_Your goal_
Set down exactly the lines from the one containing "Task: Expand the Run button dropdown arrow" through the end of the records below, both included, and nothing else.

(Stored data entries)
· · · · · · ·

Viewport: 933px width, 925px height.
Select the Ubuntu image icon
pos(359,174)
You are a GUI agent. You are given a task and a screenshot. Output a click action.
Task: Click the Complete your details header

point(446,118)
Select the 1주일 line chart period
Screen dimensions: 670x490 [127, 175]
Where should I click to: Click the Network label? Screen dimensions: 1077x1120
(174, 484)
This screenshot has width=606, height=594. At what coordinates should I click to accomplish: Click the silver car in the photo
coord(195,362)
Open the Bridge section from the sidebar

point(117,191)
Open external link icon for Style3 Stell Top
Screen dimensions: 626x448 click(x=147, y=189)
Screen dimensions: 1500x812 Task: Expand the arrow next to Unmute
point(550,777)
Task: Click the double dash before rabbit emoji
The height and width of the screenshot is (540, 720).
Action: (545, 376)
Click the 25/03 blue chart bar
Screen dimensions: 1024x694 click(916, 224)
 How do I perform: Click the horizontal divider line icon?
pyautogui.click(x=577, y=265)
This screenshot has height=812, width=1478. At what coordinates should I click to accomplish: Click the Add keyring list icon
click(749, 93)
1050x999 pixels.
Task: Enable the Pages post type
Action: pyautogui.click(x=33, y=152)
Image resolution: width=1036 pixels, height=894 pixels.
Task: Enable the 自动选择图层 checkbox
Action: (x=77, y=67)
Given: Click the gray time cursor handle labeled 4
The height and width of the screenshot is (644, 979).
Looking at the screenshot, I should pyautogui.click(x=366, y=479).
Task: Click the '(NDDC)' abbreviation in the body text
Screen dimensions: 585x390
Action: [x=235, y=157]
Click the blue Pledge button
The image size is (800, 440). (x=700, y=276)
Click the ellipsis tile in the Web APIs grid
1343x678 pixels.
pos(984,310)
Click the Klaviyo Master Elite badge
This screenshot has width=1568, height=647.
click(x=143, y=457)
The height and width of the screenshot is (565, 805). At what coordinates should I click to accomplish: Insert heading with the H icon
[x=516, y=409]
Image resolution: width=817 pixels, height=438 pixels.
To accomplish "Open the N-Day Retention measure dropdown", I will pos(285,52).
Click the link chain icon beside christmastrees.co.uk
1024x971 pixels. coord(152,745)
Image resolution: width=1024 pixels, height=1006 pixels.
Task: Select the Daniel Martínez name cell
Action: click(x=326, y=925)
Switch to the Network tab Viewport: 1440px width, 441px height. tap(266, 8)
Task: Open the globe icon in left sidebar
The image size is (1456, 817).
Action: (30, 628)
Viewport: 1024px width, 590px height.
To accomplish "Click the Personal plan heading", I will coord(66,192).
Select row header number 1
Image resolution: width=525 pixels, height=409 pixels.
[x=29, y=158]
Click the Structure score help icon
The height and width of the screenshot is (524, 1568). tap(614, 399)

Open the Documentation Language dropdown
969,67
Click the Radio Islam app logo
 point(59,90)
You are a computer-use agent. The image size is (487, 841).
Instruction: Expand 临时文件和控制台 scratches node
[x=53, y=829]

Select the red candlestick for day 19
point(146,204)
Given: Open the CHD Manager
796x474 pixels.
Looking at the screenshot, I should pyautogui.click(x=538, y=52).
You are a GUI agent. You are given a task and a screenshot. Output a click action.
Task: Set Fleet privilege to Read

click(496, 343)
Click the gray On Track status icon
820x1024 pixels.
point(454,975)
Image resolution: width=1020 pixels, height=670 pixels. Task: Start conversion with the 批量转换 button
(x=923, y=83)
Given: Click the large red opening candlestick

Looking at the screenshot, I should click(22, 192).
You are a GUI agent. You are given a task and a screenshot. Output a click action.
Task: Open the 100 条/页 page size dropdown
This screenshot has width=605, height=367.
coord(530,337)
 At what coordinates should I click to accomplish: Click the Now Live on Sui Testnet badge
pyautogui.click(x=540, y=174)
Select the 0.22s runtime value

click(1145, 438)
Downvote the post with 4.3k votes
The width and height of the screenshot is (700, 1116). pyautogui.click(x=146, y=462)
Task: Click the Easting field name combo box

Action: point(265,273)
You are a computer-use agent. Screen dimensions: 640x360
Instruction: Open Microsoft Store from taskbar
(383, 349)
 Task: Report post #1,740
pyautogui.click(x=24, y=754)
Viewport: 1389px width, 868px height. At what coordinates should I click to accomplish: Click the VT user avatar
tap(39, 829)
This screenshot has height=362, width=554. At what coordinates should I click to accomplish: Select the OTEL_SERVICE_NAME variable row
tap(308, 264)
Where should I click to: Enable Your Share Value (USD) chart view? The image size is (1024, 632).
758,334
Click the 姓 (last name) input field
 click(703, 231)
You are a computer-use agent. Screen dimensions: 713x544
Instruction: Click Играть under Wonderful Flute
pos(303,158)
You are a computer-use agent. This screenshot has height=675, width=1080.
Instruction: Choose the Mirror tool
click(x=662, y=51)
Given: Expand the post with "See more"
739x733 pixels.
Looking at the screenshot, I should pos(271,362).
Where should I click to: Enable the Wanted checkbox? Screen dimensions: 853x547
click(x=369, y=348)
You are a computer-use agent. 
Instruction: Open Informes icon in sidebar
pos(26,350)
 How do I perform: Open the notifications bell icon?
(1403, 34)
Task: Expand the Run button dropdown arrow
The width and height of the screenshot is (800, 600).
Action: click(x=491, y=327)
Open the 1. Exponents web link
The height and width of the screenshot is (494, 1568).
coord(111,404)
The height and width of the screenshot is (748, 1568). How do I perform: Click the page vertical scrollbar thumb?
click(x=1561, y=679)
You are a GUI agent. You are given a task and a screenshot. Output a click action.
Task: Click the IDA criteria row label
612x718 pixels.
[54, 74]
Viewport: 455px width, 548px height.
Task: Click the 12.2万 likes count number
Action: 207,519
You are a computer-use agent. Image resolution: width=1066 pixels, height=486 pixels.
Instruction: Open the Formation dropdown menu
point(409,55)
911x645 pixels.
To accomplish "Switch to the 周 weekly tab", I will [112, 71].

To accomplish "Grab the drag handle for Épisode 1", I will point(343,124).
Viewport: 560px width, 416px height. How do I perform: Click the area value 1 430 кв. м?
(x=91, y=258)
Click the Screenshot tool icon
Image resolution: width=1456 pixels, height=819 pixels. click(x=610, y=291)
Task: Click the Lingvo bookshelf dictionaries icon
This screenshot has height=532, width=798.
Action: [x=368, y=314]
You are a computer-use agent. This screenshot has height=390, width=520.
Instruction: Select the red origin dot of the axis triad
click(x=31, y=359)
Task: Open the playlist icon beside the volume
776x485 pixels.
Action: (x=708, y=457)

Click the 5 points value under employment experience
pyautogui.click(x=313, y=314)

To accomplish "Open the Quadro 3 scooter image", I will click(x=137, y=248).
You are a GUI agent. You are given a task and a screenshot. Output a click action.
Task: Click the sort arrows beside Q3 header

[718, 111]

· · · · · · ·

_Final answer_
Task: Expand the Run button dropdown arrow
The width and height of the screenshot is (800, 600).
Action: click(x=491, y=327)
Open the 1. Exponents web link
The height and width of the screenshot is (494, 1568).
coord(111,404)
The height and width of the screenshot is (748, 1568). How do I perform: Click the page vertical scrollbar thumb?
click(x=1561, y=679)
You are a GUI agent. You are given a task and a screenshot. Output a click action.
Task: Click the IDA criteria row label
612x718 pixels.
[54, 74]
Viewport: 455px width, 548px height.
Task: Click the 12.2万 likes count number
Action: 207,519
You are a computer-use agent. Image resolution: width=1066 pixels, height=486 pixels.
Instruction: Open the Formation dropdown menu
point(409,55)
911x645 pixels.
To accomplish "Switch to the 周 weekly tab", I will [112, 71].

To accomplish "Grab the drag handle for Épisode 1", I will point(343,124).
Viewport: 560px width, 416px height. How do I perform: Click the area value 1 430 кв. м?
(x=91, y=258)
Click the Screenshot tool icon
Image resolution: width=1456 pixels, height=819 pixels. click(x=610, y=291)
Task: Click the Lingvo bookshelf dictionaries icon
This screenshot has height=532, width=798.
Action: [x=368, y=314]
You are a computer-use agent. This screenshot has height=390, width=520.
Instruction: Select the red origin dot of the axis triad
click(x=31, y=359)
Task: Open the playlist icon beside the volume
776x485 pixels.
Action: (x=708, y=457)

Click the 5 points value under employment experience
pyautogui.click(x=313, y=314)

To accomplish "Open the Quadro 3 scooter image", I will click(x=137, y=248).
You are a GUI agent. You are given a task and a screenshot. Output a click action.
Task: Click the sort arrows beside Q3 header

[718, 111]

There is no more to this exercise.